What you need to do:
Give back each line below verbatim.

(Records from a collection)

————————

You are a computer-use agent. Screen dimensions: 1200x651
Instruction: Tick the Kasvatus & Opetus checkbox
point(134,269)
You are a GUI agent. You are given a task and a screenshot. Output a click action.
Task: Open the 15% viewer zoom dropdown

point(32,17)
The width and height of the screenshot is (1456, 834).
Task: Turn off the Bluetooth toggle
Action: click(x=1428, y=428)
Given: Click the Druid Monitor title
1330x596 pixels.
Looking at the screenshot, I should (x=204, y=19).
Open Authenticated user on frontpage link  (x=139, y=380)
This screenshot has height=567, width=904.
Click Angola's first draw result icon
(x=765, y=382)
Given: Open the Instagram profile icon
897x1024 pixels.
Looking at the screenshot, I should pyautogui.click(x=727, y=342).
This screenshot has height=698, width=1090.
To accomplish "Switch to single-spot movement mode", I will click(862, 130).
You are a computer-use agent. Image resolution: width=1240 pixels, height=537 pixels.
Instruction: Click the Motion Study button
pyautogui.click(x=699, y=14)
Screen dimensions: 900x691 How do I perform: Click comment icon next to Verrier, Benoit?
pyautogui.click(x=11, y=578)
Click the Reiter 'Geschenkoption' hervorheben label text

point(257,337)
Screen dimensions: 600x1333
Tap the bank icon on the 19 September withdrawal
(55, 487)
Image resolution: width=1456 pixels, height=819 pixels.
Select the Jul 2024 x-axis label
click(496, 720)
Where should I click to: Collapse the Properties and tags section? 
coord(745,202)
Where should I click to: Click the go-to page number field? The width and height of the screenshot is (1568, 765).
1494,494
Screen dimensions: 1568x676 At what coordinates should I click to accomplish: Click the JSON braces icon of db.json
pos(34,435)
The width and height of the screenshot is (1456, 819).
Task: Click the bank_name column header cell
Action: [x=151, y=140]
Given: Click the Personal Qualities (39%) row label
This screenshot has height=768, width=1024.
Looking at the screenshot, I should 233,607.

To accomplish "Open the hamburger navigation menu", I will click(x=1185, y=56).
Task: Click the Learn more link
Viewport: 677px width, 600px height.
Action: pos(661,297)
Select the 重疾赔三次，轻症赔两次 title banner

————————

Solution for this problem:
You are a computer-use agent. Screen dimensions: 1200x651
Instruction: Tick the Kasvatus & Opetus checkbox
point(134,269)
You are a GUI agent. You are given a task and a screenshot. Output a click action.
Task: Open the 15% viewer zoom dropdown

point(32,17)
The width and height of the screenshot is (1456, 834).
Task: Turn off the Bluetooth toggle
Action: click(x=1428, y=428)
Given: Click the Druid Monitor title
1330x596 pixels.
Looking at the screenshot, I should (x=204, y=19).
Open Authenticated user on frontpage link  (x=139, y=380)
This screenshot has height=567, width=904.
Click Angola's first draw result icon
(x=765, y=382)
Given: Open the Instagram profile icon
897x1024 pixels.
Looking at the screenshot, I should pyautogui.click(x=727, y=342).
This screenshot has height=698, width=1090.
To accomplish "Switch to single-spot movement mode", I will click(862, 130).
You are a computer-use agent. Image resolution: width=1240 pixels, height=537 pixels.
Instruction: Click the Motion Study button
pyautogui.click(x=699, y=14)
Screen dimensions: 900x691 How do I perform: Click comment icon next to Verrier, Benoit?
pyautogui.click(x=11, y=578)
Click the Reiter 'Geschenkoption' hervorheben label text

point(257,337)
Screen dimensions: 600x1333
Tap the bank icon on the 19 September withdrawal
(55, 487)
Image resolution: width=1456 pixels, height=819 pixels.
Select the Jul 2024 x-axis label
click(496, 720)
Where should I click to: Collapse the Properties and tags section? 
coord(745,202)
Where should I click to: Click the go-to page number field? The width and height of the screenshot is (1568, 765).
1494,494
Screen dimensions: 1568x676 At what coordinates should I click to accomplish: Click the JSON braces icon of db.json
pos(34,435)
The width and height of the screenshot is (1456, 819).
Task: Click the bank_name column header cell
Action: [x=151, y=140]
Given: Click the Personal Qualities (39%) row label
This screenshot has height=768, width=1024.
Looking at the screenshot, I should 233,607.

To accomplish "Open the hamburger navigation menu", I will click(x=1185, y=56).
Task: Click the Learn more link
Viewport: 677px width, 600px height.
Action: pos(661,297)
Select the 重疾赔三次，轻症赔两次 title banner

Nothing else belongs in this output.